Humans have been turning to the poppy plant to get high or relieve pain for thousands of years. And despite all our other staggering pharmaceutical progress, our reliance on the plant hasn’t changed much; poppies are used to make two of the world’s most widely used painkillers, morphine and codeine, and the cough suppressant noscapine.
But how did the opium poppy plant (Papaver somniferum) get its pain-relieving properties to begin with?
A team of researchers in the United Kingdom, China and Australia has been digging into this question for the past several years, examining the opium poppy genome to figure out how this plant developed its unusually potent and useful therapeutic properties. Now, a new study, published today (Aug. 30) in the journal Science, details the majority of the opium poppy genome. The study highlights when and how the key pharmaceutical-producing genes came into play.
The task was difficult, thanks to the plant’s abundance of genetic material that contains several repeated sections. Still, piecing together the genome was helpful for tracking the opium poppy’s development.

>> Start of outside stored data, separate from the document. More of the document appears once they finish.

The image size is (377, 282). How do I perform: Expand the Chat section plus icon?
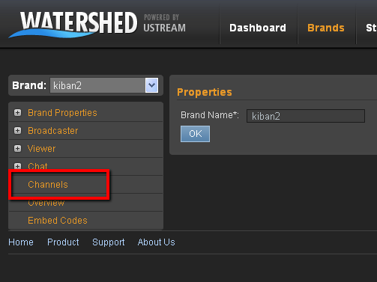point(17,166)
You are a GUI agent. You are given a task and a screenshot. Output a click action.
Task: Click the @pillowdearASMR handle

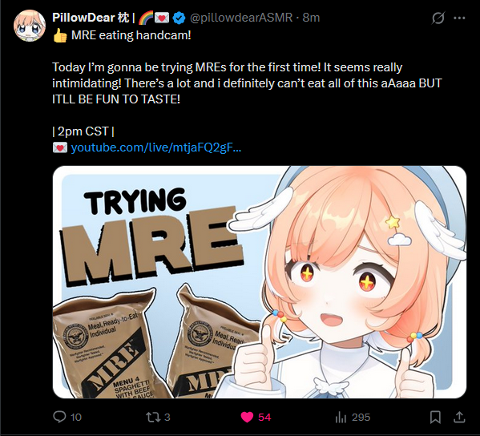(241, 18)
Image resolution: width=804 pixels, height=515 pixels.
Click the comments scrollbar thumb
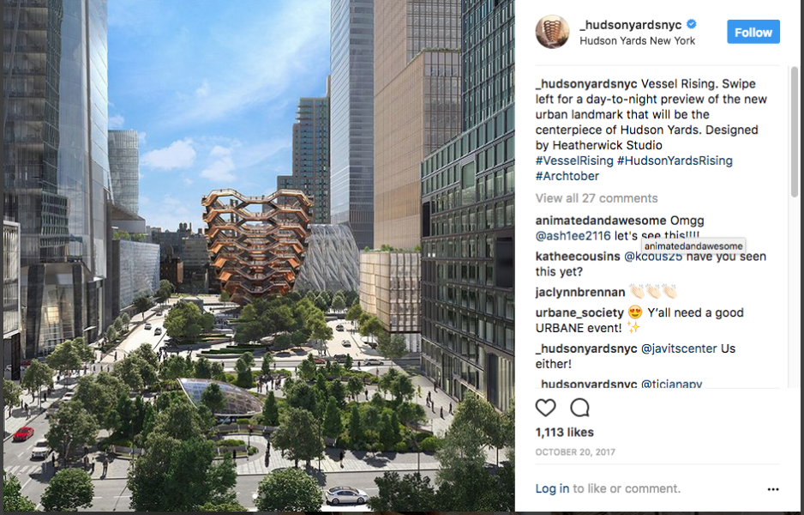[795, 132]
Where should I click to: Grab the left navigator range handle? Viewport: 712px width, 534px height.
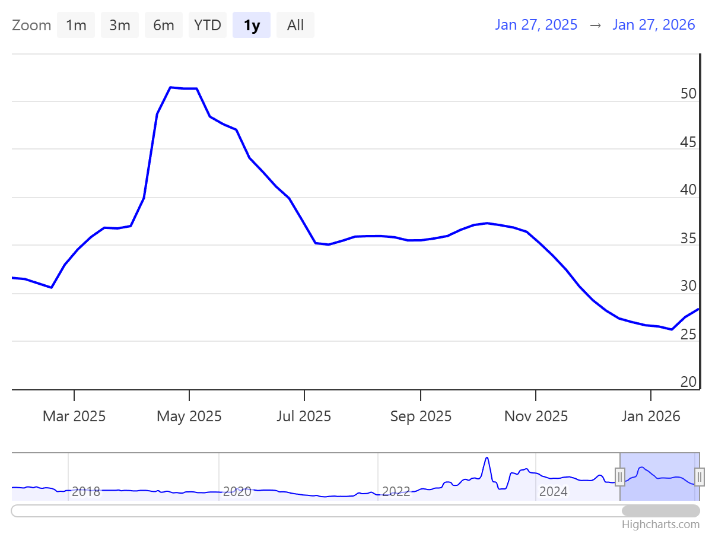(620, 476)
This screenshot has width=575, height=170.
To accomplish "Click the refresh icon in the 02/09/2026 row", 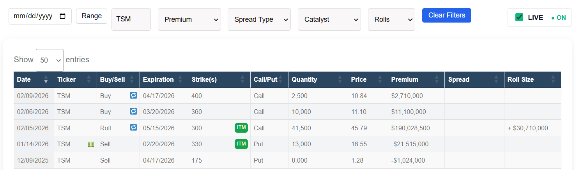I will pos(133,95).
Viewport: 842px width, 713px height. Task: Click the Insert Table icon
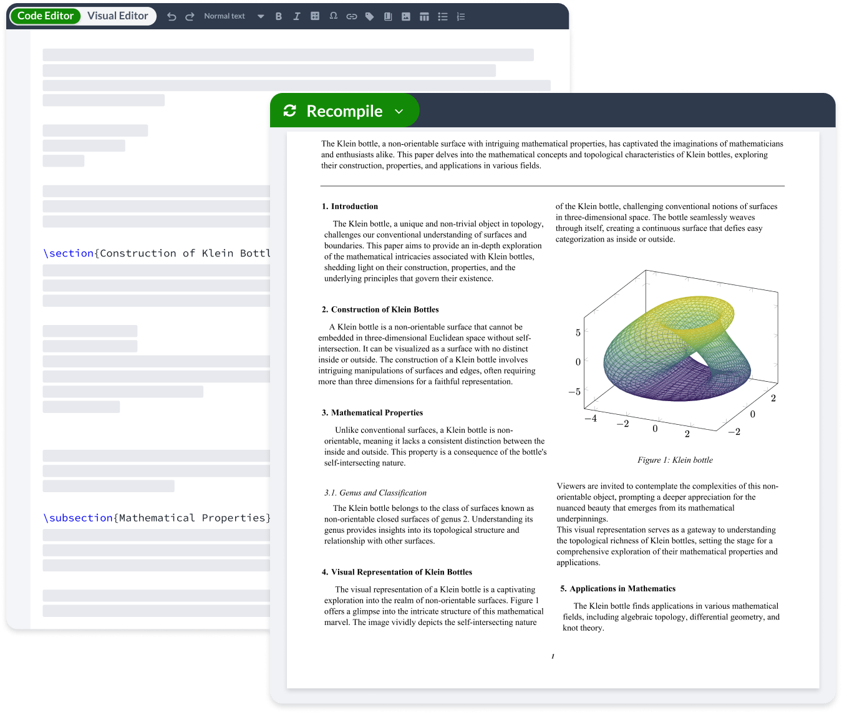[x=424, y=16]
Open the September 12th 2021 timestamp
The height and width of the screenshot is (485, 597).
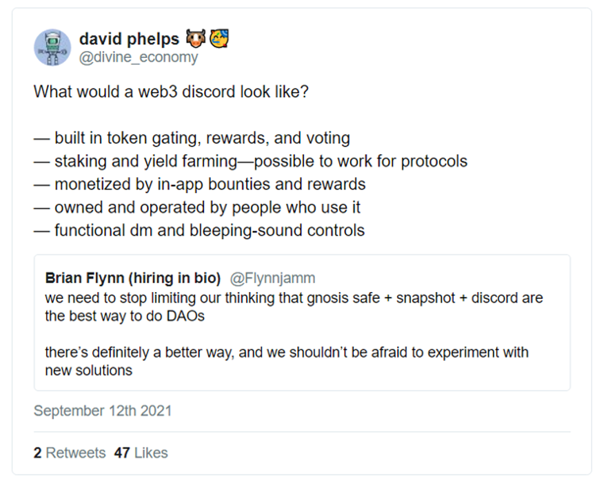pos(103,411)
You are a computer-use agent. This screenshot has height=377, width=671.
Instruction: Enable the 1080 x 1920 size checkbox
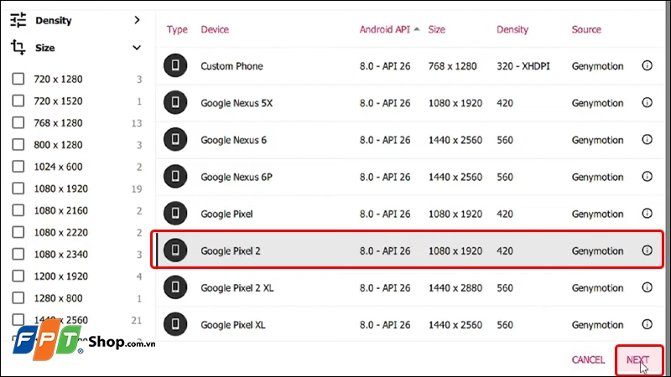[18, 188]
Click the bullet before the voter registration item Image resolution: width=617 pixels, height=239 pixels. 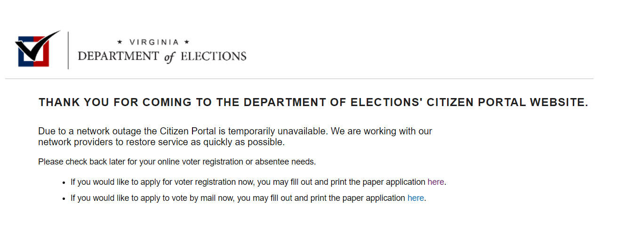point(64,182)
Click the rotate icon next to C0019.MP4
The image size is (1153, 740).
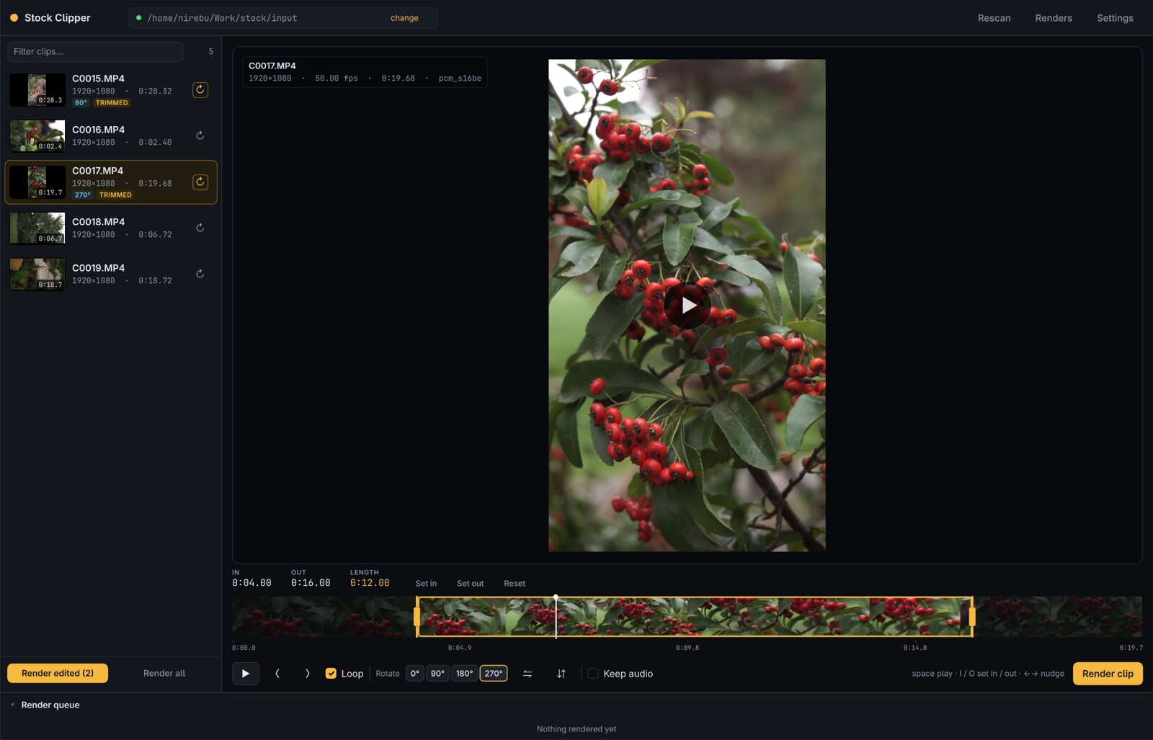[200, 274]
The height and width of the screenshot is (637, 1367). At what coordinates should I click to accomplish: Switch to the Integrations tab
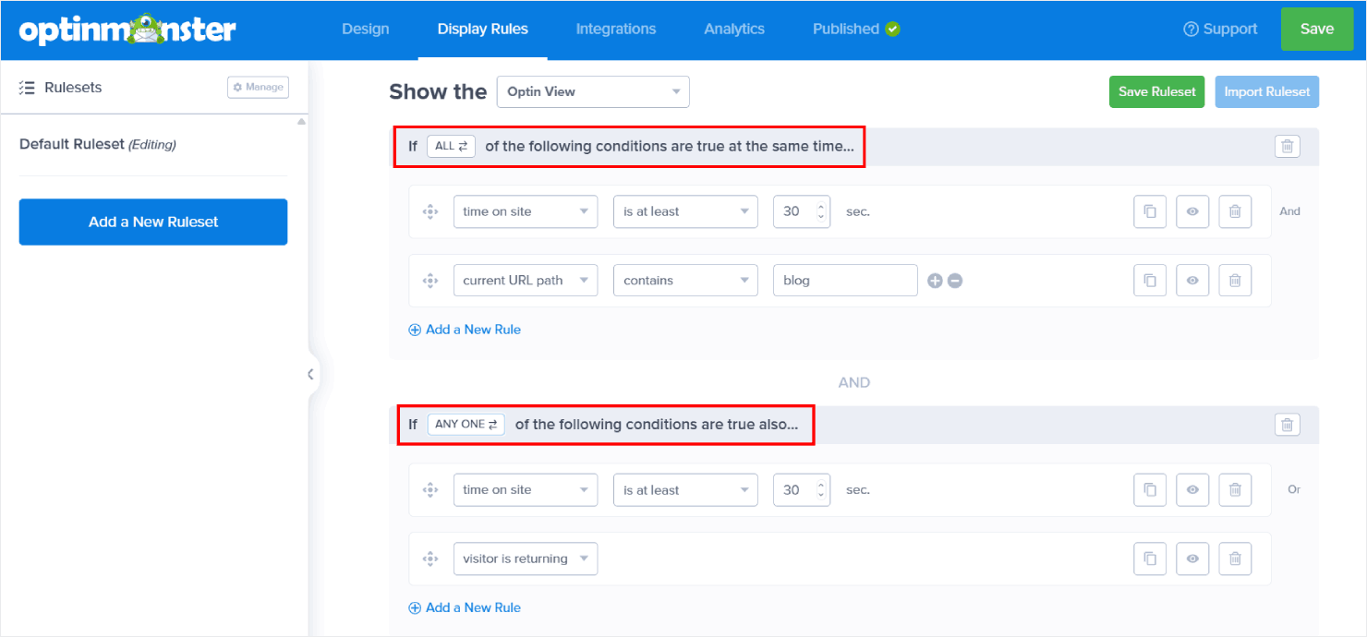616,29
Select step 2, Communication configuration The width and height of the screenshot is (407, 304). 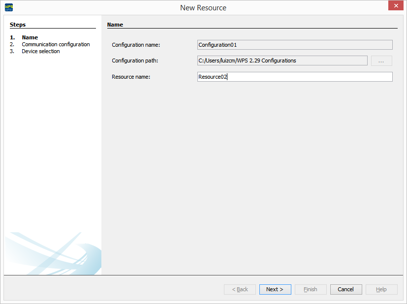pos(56,44)
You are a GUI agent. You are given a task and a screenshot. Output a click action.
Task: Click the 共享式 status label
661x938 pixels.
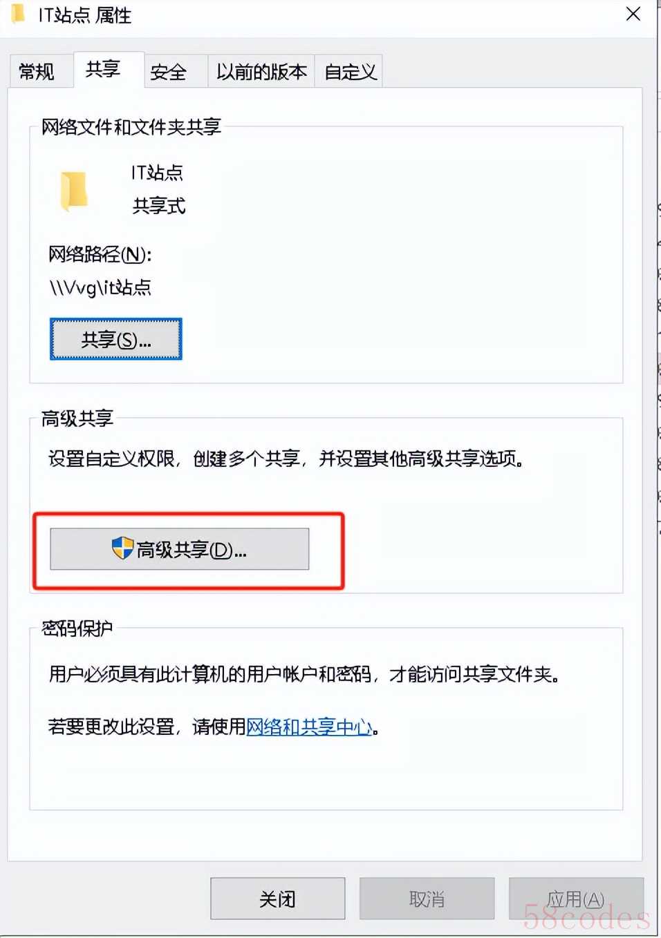(x=159, y=206)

The first important poppy genetic event, the researchers found, took place about 110 million years ago. That was when the entire genome, or at least very large chunks of it, duplicated. This isn’t unusual for angiosperms, the category of flowering plants that includes poppies. But the duplication can be consequential. When organisms have double the genetic material, one half of the genome is free to evolve, while the other half remains stable, said study co-author Ian Graham, a biomedical genetics professor at the University of York in the United Kingdom.
In the case of poppies, that extra genetic material evolved in one very important way, the researchers found: More than 7.8 million years ago, two genes fused and became the single gene responsible for poppy’s morphine and codeine production. This “megagene” codes for an enzyme that converts a precursor poppy molecule into the compounds that eventually become codeine and morphine. Without it, poppies would just transform that same precursor molecule into the compound noscapine, and the plants wouldn’t be painkillers.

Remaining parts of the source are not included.